GIVEN INFORMATION: Begin

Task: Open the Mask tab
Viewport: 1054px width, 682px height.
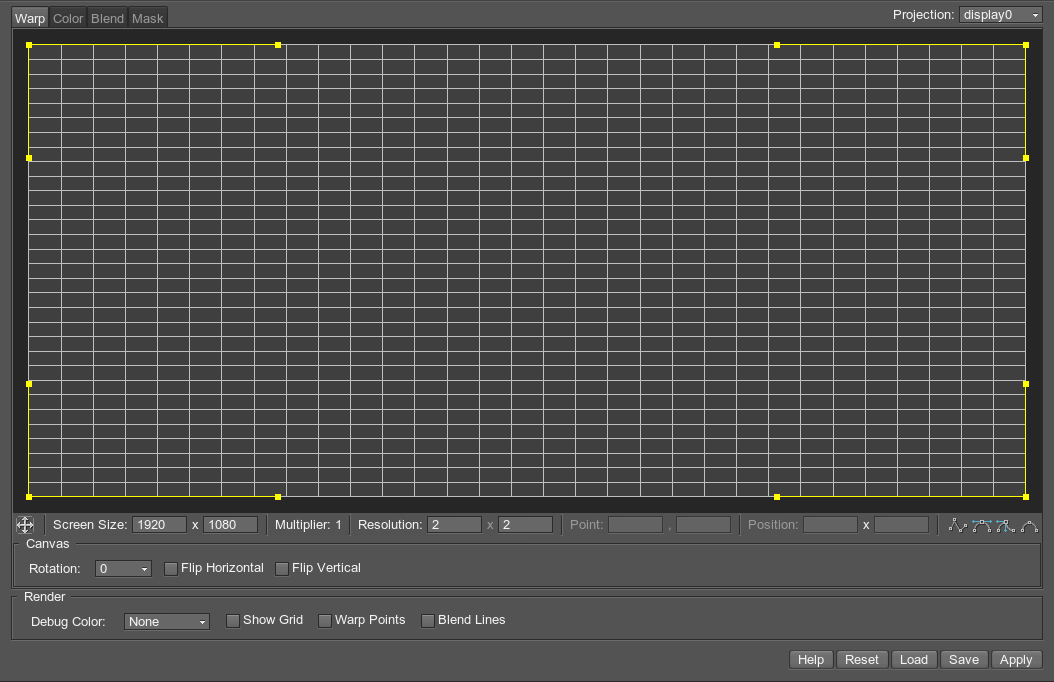Action: 148,18
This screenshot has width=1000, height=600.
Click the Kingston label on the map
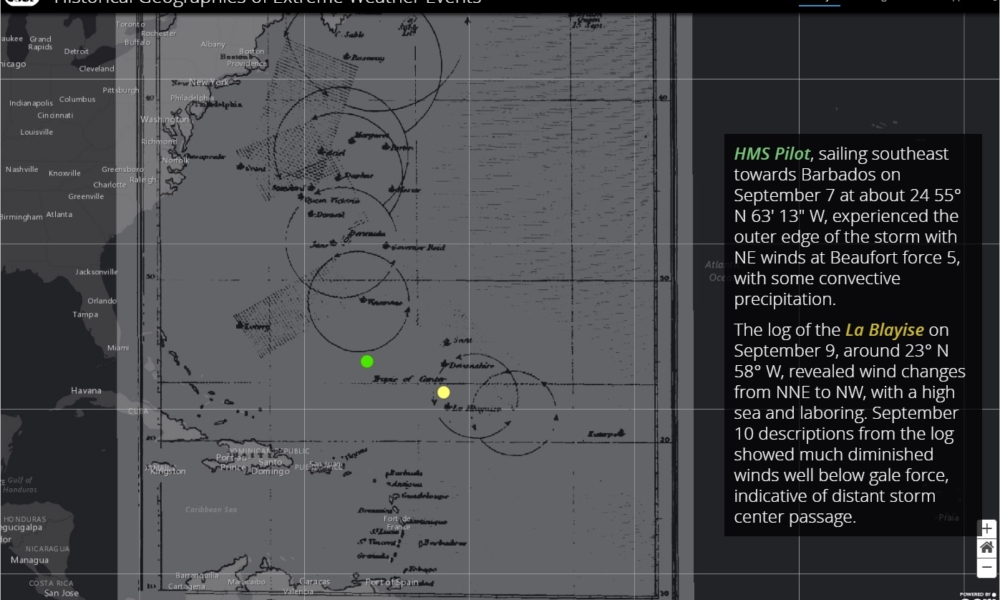[x=168, y=470]
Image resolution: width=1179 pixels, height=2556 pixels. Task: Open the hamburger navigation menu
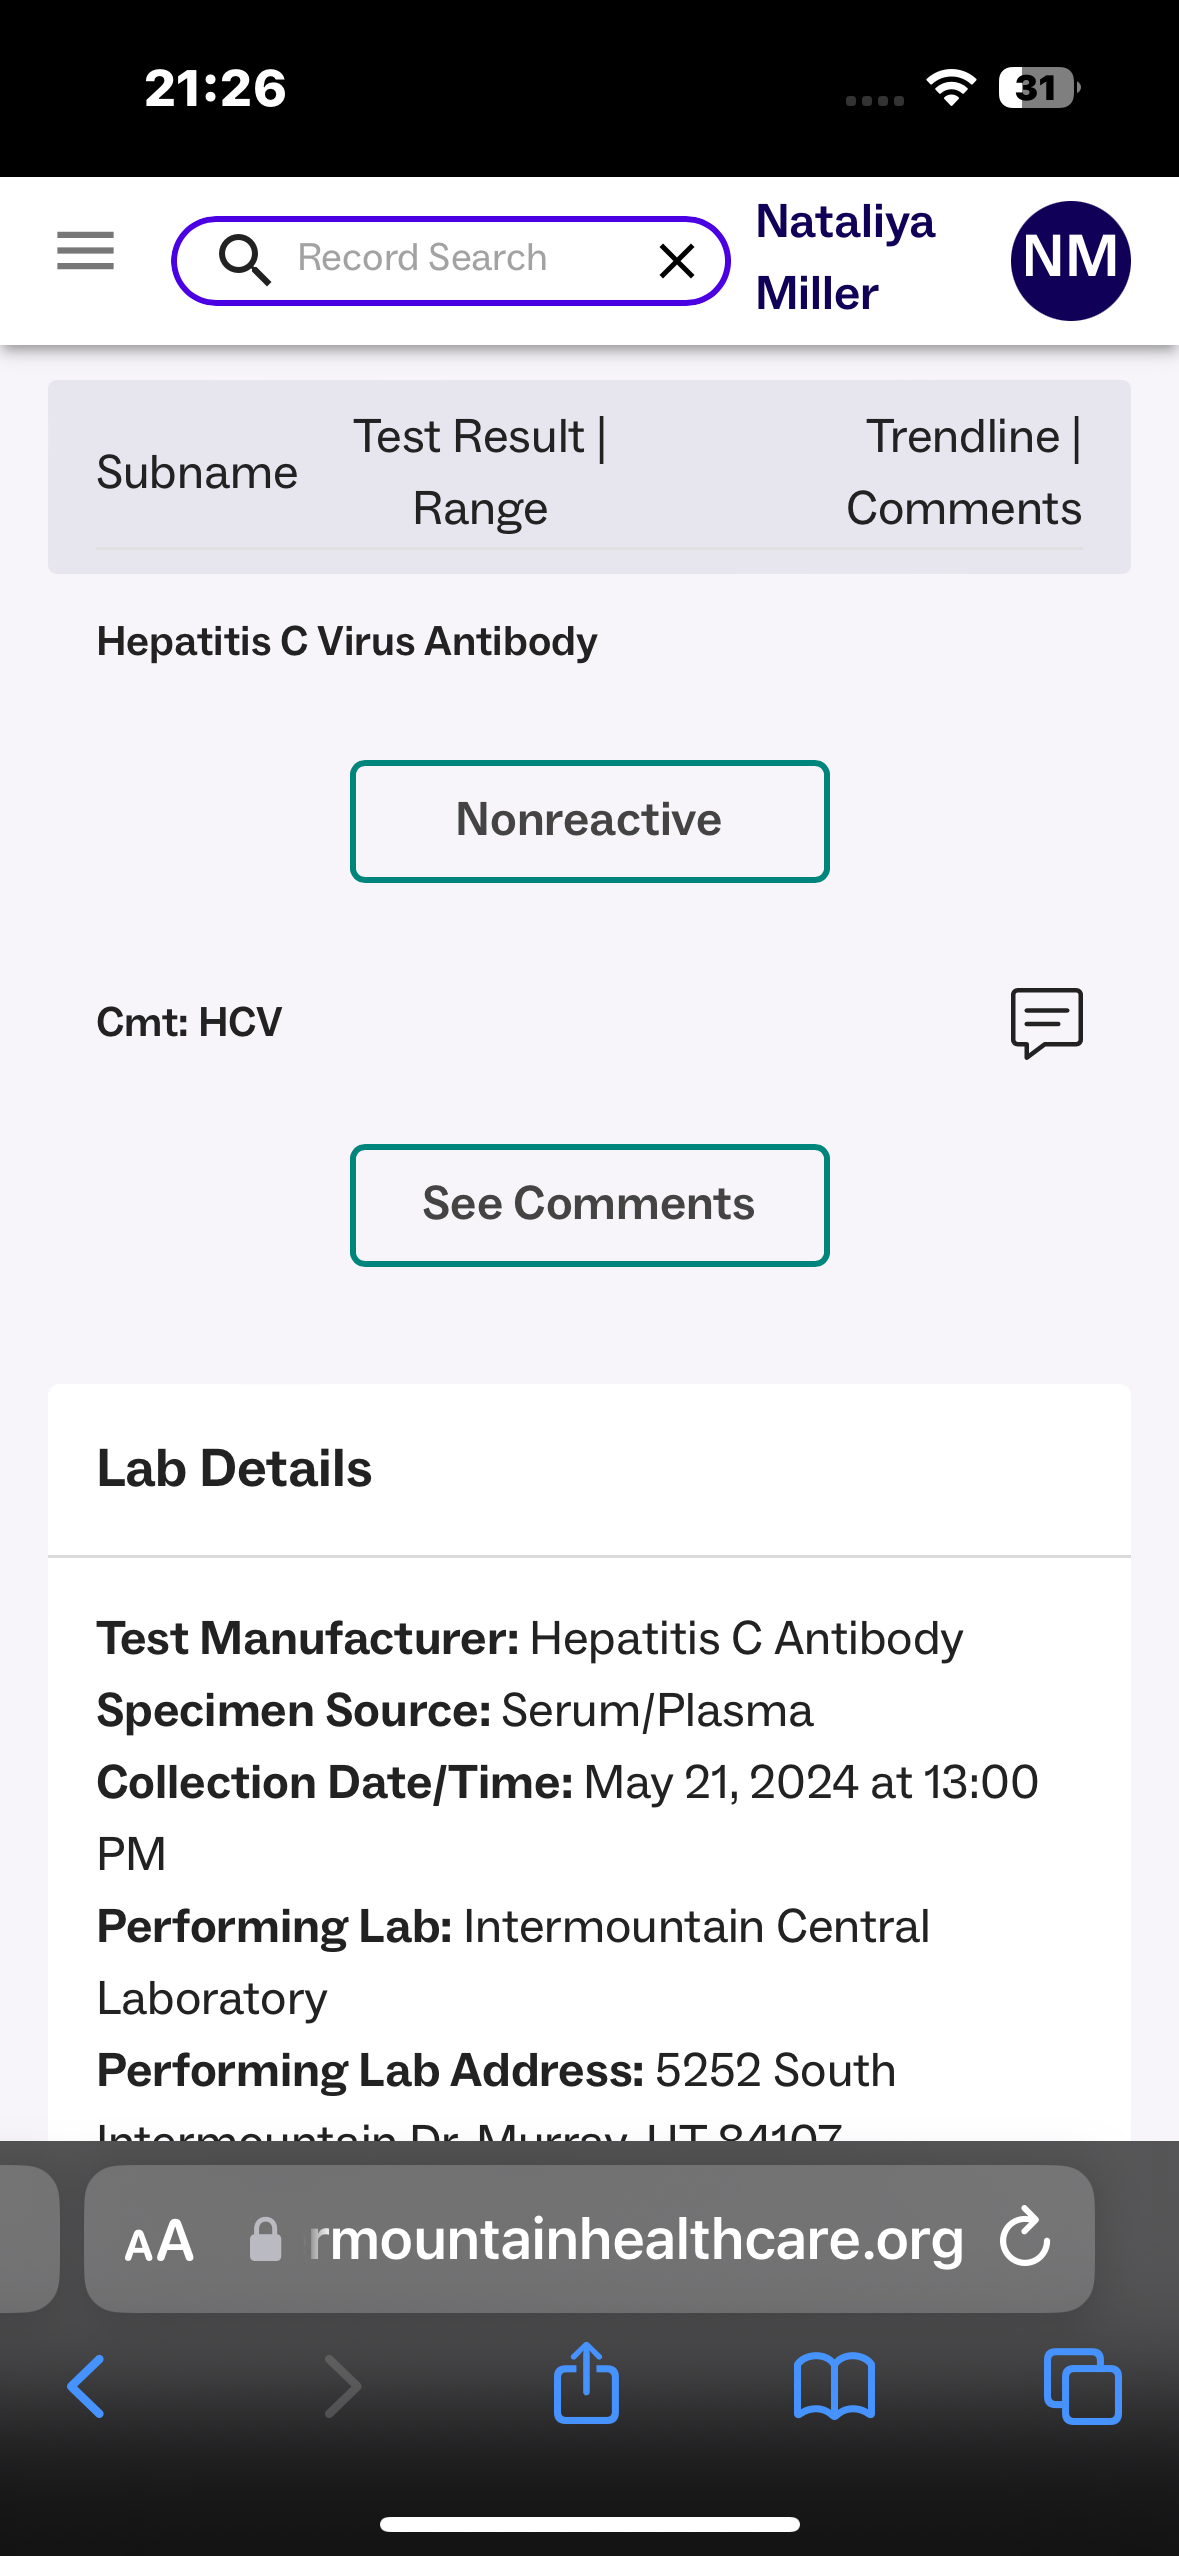click(x=85, y=251)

GIVEN INFORMATION: End

** WORK TO COMPLETE **
For this exercise, set down exactly the lines that run from the line holding "Click the Kingston label on the map" to the last line of the records above; include both end lines and omit pictures.

** YOUR SOLUTION **
Click the Kingston label on the map
[x=168, y=470]
Image resolution: width=1179 pixels, height=2556 pixels. Task: Open the hamburger navigation menu
click(x=85, y=251)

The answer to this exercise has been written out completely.